■ Records for processing
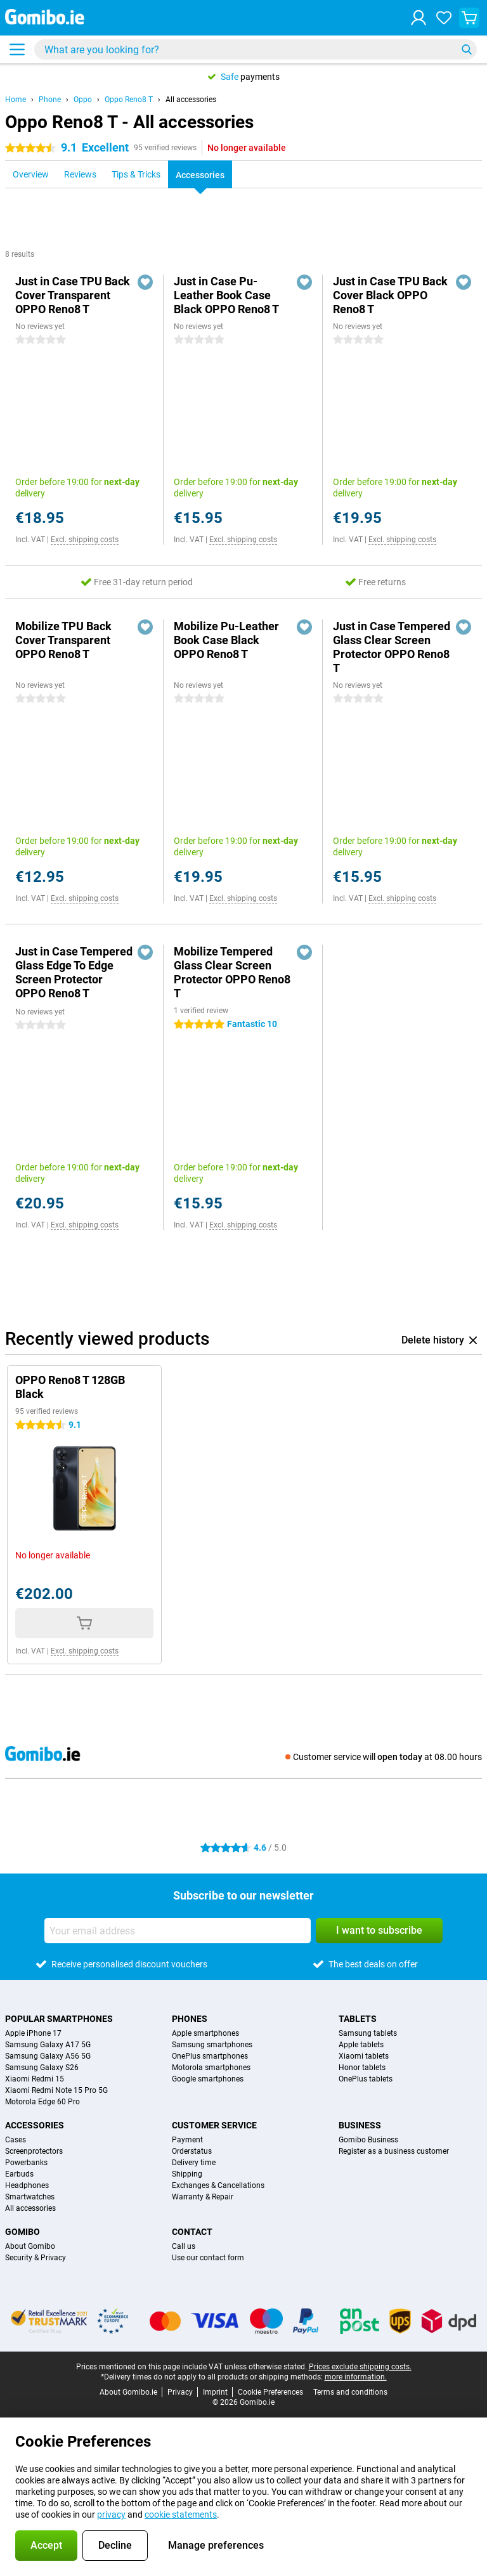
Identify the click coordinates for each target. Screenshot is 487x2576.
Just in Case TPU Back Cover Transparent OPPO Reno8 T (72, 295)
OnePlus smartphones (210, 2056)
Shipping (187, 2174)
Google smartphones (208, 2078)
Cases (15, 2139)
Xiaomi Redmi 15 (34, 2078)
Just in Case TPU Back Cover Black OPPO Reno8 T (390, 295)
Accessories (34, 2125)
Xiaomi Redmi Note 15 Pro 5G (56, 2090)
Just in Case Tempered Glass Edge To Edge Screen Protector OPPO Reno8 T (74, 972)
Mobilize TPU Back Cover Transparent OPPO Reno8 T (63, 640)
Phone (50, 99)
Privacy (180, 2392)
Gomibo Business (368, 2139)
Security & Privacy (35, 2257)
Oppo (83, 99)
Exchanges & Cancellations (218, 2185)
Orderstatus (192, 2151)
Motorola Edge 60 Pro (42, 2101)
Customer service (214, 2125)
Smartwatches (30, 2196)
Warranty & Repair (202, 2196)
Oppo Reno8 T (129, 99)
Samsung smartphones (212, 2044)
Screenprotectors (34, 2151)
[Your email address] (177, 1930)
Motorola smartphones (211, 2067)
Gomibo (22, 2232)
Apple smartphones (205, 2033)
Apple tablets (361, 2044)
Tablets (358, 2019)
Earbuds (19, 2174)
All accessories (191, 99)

■ Task prompt
Transcribe the records above line for line, with every character unchanged, and leave out the pictures.

■ Exercise response
Identify the click coordinates for each target. Screenshot is 487x2576.
Just in Case TPU Back Cover Transparent OPPO Reno8 T (72, 295)
OnePlus smartphones (210, 2056)
Shipping (187, 2174)
Google smartphones (208, 2078)
Cases (15, 2139)
Xiaomi Redmi 15 (34, 2078)
Just in Case TPU Back Cover Black OPPO Reno8 T (390, 295)
Accessories (34, 2125)
Xiaomi Redmi Note 15 Pro 5G (56, 2090)
Just in Case Tempered Glass Edge To Edge Screen Protector OPPO Reno8 T (74, 972)
Mobilize TPU Back Cover Transparent OPPO Reno8 T (63, 640)
Phone (50, 99)
Privacy (180, 2392)
Gomibo Business (368, 2139)
Security & Privacy (35, 2257)
Oppo (83, 99)
Exchanges & Cancellations (218, 2185)
Orderstatus (192, 2151)
Motorola Edge 60 Pro (42, 2101)
Customer service (214, 2125)
Smartwatches (30, 2196)
Warranty & Repair (202, 2196)
Oppo Reno8 T (129, 99)
Samsung smartphones (212, 2044)
Screenprotectors (34, 2151)
[Your email address] (177, 1930)
Motorola smartphones (211, 2067)
Gomibo (22, 2232)
Apple smartphones (205, 2033)
Apple tablets (361, 2044)
Tablets (358, 2019)
Earbuds (19, 2174)
All accessories (191, 99)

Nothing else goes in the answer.